Thursday, October 22, 2015

When A Desk Is Not Just A Desk by Dr. Michael Flanagan

When a Desk is Not Just a Desk 

By Dr. Michael Flanagan, NY BAT and Member of the BAT Leadership Team

Full disclosure, I am writing this blog piece from my teacher’s desk during my lunch period. The reason I state that for the record is because for the past week I have been in the middle of a controversial event that has become known as ‪#‎PS24DeskGate‬. Besides being a veteran teacher, I also I work in the action steering committee of the Badass Teachers Association. We look for educationally related issues around the country in which we can support teachers and parents. This event however literally happened in my own school’s back yard.

On Wednesday October 14th, 2015 I was told by several staff members that the principal from PS 24 had removed all of her teachers’ desks and file cabinets from their classroom, making many of the teachers empty their materials onto the floor during class time, in front of their students. The desks were then dumped outside of the school during the school day, and the children from the K-5 school walked by their teachers’ furniture during dismissal. I went outside (both schools share a common trash site located on my school’s property) and observed a graveyard of discarded teacher desks and filing cabinets. In 30 years of working in public schools, I had never heard of anything quite like this.

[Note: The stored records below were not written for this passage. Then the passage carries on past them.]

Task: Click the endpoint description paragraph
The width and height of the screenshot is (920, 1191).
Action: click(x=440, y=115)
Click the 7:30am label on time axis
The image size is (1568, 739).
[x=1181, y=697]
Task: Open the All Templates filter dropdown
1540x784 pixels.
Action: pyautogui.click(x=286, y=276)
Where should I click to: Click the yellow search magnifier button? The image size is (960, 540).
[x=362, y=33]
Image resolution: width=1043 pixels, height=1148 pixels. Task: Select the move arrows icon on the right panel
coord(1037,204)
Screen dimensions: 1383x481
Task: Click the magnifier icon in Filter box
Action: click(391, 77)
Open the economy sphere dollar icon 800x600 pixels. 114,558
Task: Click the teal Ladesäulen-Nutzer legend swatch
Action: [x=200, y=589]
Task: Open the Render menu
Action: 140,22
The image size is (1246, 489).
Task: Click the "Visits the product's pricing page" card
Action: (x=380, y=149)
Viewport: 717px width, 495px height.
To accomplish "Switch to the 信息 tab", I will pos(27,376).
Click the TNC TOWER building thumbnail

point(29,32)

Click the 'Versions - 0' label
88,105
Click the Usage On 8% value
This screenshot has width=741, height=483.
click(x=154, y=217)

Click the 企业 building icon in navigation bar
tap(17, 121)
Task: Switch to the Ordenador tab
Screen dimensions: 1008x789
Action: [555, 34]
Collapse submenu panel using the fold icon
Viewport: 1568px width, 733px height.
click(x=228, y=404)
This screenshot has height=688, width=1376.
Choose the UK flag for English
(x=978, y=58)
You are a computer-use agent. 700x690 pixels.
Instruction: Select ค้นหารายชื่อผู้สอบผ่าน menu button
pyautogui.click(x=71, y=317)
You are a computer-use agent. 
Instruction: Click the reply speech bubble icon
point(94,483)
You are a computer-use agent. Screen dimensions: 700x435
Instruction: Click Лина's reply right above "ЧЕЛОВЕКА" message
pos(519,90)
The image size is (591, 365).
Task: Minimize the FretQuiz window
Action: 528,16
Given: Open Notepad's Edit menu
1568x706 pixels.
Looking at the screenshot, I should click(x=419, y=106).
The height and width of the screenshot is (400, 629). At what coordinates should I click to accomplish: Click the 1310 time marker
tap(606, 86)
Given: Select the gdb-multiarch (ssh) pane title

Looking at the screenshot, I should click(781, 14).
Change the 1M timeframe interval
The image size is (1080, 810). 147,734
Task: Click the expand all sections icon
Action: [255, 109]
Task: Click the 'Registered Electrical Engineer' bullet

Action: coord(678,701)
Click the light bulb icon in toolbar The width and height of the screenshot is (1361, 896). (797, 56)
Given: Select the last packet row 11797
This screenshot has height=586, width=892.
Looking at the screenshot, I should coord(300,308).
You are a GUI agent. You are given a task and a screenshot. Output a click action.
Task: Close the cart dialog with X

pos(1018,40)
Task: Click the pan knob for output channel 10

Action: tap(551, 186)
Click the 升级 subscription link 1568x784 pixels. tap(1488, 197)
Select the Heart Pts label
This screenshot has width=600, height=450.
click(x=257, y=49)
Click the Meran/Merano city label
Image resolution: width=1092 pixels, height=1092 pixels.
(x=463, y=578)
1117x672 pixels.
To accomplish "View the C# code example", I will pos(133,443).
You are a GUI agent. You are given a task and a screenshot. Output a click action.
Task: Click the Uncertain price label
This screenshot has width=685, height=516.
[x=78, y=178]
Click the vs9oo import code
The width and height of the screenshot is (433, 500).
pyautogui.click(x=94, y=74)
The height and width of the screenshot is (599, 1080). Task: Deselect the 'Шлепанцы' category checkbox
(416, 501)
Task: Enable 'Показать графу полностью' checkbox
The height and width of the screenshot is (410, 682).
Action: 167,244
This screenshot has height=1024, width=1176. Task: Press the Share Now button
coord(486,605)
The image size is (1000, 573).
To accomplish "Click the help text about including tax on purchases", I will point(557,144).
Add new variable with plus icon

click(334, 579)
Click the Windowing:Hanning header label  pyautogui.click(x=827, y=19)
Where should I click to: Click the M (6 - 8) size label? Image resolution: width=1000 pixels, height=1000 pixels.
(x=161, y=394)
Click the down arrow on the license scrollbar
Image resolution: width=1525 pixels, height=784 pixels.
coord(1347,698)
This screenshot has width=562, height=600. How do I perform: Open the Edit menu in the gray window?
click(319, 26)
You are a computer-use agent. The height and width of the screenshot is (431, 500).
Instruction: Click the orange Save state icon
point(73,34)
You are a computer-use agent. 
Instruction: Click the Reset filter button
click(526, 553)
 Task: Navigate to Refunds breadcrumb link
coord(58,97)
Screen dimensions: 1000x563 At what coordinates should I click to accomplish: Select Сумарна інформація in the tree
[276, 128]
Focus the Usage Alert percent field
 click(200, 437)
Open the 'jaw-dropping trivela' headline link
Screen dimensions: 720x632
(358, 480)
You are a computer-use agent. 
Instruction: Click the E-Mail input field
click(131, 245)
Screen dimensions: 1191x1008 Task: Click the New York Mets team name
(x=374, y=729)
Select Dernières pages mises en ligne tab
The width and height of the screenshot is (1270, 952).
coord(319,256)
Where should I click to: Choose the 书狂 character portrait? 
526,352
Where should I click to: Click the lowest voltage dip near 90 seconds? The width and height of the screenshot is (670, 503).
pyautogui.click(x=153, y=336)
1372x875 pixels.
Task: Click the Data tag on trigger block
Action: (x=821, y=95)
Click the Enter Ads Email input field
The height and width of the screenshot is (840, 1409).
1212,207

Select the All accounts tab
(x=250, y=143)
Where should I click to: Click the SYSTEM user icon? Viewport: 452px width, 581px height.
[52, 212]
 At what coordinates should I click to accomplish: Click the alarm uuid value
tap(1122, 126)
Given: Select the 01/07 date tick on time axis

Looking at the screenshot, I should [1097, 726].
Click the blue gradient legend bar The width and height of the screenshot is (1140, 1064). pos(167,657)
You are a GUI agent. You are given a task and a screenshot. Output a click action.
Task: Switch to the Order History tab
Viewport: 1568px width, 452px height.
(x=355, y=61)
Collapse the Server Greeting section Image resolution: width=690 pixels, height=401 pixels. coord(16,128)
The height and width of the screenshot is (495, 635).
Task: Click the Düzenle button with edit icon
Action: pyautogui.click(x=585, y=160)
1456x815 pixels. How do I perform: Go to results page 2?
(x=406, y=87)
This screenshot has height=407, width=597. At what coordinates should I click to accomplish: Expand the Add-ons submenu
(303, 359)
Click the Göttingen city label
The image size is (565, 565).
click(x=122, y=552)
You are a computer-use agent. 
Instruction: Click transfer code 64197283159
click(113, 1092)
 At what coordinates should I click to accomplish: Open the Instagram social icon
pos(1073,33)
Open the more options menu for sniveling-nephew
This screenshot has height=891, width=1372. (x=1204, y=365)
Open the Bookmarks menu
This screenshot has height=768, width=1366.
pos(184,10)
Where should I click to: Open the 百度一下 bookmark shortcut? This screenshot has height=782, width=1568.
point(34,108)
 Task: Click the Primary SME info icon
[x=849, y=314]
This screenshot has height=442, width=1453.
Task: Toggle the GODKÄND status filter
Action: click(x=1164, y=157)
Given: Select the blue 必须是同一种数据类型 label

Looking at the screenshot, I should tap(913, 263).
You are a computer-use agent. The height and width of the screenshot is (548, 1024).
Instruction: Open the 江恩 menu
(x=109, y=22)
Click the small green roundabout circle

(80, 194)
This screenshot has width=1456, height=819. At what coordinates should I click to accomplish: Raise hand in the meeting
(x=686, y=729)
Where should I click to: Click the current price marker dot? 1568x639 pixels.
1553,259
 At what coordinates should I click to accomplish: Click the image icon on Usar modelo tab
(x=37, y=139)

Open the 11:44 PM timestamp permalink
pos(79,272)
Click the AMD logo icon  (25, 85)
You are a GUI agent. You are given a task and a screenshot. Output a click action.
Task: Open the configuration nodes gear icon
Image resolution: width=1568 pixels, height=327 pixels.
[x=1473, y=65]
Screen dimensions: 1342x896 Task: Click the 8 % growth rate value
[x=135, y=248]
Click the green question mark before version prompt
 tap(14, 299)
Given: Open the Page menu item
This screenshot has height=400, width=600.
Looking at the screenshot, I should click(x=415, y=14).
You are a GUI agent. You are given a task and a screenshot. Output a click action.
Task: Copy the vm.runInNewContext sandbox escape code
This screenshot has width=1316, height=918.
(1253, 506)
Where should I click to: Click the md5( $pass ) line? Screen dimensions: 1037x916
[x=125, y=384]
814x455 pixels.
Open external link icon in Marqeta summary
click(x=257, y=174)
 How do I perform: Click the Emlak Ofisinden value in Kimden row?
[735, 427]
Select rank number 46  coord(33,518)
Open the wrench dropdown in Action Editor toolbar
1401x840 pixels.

I notified my union district rep (as I am a union chapter leader for the UFT) and then posted the pictures I took to my Facebook page and then onto the national BATs group page. The photos went viral. I was asked to push the issue by several members of the school, as they have been the recipients of bullying tactics by this principal for years. I was happy to do so, as was Priscilla Sanstead co-founder of BATs. Several journalists such as Susan Edelman of the NY Post became interested and also helped publicize the issue.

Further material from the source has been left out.